• _RECORDS SHOWN_
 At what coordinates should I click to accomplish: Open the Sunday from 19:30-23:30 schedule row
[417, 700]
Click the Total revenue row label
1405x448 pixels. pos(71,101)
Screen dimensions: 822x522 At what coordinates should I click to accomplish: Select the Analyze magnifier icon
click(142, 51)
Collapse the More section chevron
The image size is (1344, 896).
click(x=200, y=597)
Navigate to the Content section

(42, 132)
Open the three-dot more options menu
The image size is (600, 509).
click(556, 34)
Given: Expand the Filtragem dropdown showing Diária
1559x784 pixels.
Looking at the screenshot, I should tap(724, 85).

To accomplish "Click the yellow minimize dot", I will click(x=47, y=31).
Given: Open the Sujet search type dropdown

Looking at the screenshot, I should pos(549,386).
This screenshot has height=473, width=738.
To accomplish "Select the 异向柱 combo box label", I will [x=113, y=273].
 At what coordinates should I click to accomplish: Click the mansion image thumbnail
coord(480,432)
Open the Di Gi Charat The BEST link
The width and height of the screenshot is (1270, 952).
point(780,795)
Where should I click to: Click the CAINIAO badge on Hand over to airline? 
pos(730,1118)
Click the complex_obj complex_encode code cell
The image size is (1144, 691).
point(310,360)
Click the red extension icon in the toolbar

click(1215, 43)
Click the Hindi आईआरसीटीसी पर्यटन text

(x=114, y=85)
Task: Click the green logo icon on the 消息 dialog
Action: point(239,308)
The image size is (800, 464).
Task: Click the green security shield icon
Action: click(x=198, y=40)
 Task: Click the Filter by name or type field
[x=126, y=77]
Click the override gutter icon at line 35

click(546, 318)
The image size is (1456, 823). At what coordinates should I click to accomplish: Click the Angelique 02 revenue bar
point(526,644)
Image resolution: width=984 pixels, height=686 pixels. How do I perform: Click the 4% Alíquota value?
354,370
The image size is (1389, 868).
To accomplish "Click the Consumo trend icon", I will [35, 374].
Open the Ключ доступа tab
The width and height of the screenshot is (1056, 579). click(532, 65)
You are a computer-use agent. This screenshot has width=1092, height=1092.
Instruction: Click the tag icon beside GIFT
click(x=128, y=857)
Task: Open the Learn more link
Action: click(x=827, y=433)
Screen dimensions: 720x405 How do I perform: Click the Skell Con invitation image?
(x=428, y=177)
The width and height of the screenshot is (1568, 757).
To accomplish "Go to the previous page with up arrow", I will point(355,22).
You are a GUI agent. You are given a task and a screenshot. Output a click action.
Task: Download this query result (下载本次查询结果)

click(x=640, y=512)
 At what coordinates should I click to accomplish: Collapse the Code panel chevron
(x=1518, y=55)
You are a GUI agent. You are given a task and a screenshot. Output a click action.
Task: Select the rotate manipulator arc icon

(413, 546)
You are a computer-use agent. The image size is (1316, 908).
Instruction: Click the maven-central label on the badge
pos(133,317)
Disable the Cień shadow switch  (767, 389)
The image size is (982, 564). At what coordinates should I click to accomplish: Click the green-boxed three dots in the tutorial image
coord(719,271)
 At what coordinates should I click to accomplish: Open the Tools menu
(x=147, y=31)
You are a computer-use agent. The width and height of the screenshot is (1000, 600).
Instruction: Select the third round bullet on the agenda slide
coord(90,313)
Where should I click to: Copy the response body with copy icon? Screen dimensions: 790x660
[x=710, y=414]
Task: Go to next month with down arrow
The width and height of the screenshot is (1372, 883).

• _WORK TO BE COMPLETED_
Reproduce the records from the first line through the line containing "Looking at the screenshot, I should pos(549,386).", replacing "dropdown" with "list box" and changing nothing else.

• _EXPECTED OUTPUT_
 At what coordinates should I click to accomplish: Open the Sunday from 19:30-23:30 schedule row
[417, 700]
Click the Total revenue row label
1405x448 pixels. pos(71,101)
Screen dimensions: 822x522 At what coordinates should I click to accomplish: Select the Analyze magnifier icon
click(142, 51)
Collapse the More section chevron
The image size is (1344, 896).
click(x=200, y=597)
Navigate to the Content section

(42, 132)
Open the three-dot more options menu
The image size is (600, 509).
click(556, 34)
Given: Expand the Filtragem list box showing Diária
1559x784 pixels.
Looking at the screenshot, I should tap(724, 85).

To accomplish "Click the yellow minimize dot", I will click(x=47, y=31).
Given: Open the Sujet search type list box

Looking at the screenshot, I should pos(549,386).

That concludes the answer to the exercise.